In his interview with National Review, Beck stated that his goal is to “resurrect and revive” the “America of decades past,” to help Americans “see good again. We stand for stories of love and courage, where the good guys win. We are a group of people who believe that the good guys actually win in the end.”

It is a noble goal. One can only wish Beck well. The country is ready for a new version of the uplifting films of old, films with modern counterparts of the heroes and heroines of the past. Not that the country would respond favorably to the stylized righteousness and piety of a “Jack Armstrong” or “Hopalong Cassidy,” or the prayerful upturned eyes of Bradford Dillman playing St. Francis of Assisi. Whether it is an unfortunate cynicism and a strained attempt at sophistication, or a praiseworthy impatience with overwrought displays of piety, modern audiences react with disdain at scenes or dialogue they find unrealistic or preachy. They don’t like anything they see as cant.

Remember the scene in Gladiator where the muscular and heroic Roman general played by Russell Crowe knelt in prayer to the Roman gods? The audiences reacted favorably to it. Beck’s films might find a way of depicting members of the U.S. armed forces in an analogous private Christian prayer before going into battle. Such a scene would work with modern audiences if the actors depicted in prayer possessed the attractive physical attributes that appeal to young audiences.

Beck’s films should also be able to depict the posturing, bedraggled, drug-addicted young leftists that we find on our campuses and in the club scene around Hollywood or New York City as the unfortunate losers that they are. If we could bring John Belushi back to life, he would know how to do it — if someone gave him enough money to quiet any counterculture loyalties that still possessed him.

Beck should have an easy time finding someone to play a left-wing professor like Ward Churchill. Remember him? The pudgy fake “Native American” with the ponytail who made the newspapers a few years ago for claiming that the United States deserved the September 11, 2001 attacks because of “ongoing genocidal American imperialism.” I submit that the country would respond well to a movie scene where a strong and attractive young Marine or West Point cadet, home on leave, interacts with these scruffy characters, much in the manner that Matt Damon upstaged the self-important preppies in the bar scene in Good Will Hunting.

We could go on: Imagine a modern version of Donna Reed, in the role of an attractive young wife and mother with traditional values who finds herself interacting with neighbors who live like the Kardashians or the Real Housewives of New Jersey.

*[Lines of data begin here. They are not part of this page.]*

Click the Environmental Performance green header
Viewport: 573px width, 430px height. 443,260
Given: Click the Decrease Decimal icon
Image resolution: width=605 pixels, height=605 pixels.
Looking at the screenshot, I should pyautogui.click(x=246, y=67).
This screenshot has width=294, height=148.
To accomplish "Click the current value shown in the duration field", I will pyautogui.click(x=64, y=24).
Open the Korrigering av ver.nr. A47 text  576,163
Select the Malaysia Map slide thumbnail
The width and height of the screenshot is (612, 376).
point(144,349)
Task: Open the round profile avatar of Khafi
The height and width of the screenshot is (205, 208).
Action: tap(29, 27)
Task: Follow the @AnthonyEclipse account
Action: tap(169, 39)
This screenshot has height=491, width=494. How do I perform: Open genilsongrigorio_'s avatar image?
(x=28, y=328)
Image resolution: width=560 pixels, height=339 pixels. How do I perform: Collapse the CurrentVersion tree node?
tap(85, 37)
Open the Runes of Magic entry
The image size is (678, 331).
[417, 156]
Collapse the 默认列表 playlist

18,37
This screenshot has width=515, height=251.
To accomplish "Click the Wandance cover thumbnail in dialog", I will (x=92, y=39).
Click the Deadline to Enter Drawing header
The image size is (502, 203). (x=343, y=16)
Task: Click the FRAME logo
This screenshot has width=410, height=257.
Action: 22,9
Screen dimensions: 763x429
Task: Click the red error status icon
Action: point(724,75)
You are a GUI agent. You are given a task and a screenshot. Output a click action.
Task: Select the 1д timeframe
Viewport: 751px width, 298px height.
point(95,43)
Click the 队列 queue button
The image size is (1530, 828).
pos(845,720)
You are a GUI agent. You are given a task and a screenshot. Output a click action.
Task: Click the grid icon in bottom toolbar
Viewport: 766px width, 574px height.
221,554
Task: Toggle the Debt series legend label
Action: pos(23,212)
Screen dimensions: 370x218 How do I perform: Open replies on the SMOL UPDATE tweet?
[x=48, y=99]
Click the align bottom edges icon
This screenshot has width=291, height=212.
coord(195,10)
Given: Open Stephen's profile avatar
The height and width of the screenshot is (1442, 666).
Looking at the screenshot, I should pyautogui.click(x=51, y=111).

People watch the Kardashians and those “Housewives” shows because they find the women empty, silly, preposterous, ridiculous. A screenwriter with traditional values should have an easy time taking it from there, coming up with a script that depicts the empty days and nights of the secular voluptuaries, in comparison to the fulfilled life of the Christian wife and mom.

We’ll see what Glenn Beck gives us. He has a lot to work with. The secular left is many things, but we can start out with the fact that they are wrong about all the things that matter. There is a reason why so many of them end up in one form of rehab or another.